— Start DATA SHOWN —

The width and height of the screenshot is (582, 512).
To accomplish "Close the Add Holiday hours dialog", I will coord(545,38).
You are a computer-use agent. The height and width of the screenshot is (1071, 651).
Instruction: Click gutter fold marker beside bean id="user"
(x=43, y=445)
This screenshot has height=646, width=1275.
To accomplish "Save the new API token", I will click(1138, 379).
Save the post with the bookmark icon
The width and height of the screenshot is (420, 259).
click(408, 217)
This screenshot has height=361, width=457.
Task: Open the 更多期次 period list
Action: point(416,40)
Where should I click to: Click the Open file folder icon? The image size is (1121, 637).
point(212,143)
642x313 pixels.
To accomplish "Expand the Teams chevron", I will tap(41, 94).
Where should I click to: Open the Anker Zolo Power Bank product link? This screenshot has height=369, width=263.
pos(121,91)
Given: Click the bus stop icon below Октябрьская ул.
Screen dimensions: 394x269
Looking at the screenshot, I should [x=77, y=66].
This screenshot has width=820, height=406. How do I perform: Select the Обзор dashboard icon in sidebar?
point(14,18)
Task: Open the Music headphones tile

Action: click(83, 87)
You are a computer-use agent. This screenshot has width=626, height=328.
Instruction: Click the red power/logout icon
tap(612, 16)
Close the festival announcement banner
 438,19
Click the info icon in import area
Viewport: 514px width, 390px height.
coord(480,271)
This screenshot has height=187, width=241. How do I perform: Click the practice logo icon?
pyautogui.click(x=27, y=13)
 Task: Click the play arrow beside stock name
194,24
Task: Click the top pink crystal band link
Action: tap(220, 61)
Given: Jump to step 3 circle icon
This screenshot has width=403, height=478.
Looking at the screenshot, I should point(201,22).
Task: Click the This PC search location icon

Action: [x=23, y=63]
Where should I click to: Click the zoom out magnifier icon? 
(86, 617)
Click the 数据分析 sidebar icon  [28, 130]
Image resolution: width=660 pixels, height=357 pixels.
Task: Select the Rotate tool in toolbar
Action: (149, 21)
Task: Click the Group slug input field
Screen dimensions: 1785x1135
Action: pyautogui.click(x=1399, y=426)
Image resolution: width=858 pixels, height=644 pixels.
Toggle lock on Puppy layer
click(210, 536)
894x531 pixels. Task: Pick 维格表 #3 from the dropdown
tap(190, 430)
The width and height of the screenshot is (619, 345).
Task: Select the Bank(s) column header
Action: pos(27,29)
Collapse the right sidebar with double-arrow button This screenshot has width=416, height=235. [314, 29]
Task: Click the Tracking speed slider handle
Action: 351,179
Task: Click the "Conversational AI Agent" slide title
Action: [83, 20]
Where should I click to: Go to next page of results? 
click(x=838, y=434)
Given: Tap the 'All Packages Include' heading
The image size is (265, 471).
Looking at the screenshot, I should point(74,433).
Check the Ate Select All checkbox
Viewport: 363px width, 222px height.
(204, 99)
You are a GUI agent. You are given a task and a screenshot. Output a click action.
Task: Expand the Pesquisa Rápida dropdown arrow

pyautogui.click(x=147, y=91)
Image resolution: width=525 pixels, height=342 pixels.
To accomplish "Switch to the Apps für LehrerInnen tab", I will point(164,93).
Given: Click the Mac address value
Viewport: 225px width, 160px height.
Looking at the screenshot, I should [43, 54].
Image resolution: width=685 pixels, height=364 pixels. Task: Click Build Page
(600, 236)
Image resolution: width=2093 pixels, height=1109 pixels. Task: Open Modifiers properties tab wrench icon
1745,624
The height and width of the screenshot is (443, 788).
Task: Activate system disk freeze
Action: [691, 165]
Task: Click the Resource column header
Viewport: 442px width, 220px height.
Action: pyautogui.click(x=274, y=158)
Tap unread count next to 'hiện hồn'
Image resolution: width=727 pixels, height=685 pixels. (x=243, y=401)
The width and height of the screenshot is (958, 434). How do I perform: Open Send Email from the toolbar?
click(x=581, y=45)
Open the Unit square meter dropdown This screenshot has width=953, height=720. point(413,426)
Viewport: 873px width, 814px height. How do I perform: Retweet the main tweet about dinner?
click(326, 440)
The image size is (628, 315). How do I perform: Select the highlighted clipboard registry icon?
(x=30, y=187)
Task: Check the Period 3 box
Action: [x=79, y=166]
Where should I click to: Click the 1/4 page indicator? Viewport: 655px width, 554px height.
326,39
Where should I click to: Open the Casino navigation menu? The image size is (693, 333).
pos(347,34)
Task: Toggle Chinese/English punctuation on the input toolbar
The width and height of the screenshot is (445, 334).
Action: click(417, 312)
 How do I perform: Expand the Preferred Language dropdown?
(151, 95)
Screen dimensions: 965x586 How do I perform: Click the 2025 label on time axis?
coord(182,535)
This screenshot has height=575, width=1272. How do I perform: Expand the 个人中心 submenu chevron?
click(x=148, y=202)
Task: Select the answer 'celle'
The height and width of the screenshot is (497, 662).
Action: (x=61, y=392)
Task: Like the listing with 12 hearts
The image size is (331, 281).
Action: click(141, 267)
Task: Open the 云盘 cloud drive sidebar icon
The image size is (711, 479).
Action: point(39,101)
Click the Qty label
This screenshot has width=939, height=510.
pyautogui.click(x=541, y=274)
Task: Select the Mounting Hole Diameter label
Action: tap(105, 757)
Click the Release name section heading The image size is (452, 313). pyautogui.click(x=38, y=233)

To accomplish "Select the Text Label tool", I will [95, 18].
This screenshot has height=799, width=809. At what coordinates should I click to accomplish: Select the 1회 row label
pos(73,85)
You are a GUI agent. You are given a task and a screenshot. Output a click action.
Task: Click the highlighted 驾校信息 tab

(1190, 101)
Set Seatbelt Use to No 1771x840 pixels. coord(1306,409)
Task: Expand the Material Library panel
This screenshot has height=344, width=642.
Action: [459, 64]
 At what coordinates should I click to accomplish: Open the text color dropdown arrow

— End DATA SHOWN —

→ **AIM OF THE EXERCISE**
Copy the lines above verbatim, beginning at the line that contains "Where should I click to: Click the Open" and stopping after the line that contains "pos(121,91)".

→ **TASK OUTPUT**
Where should I click to: Click the Open file folder icon? The image size is (1121, 637).
point(212,143)
642x313 pixels.
To accomplish "Expand the Teams chevron", I will tap(41, 94).
Where should I click to: Open the Anker Zolo Power Bank product link? This screenshot has height=369, width=263.
pos(121,91)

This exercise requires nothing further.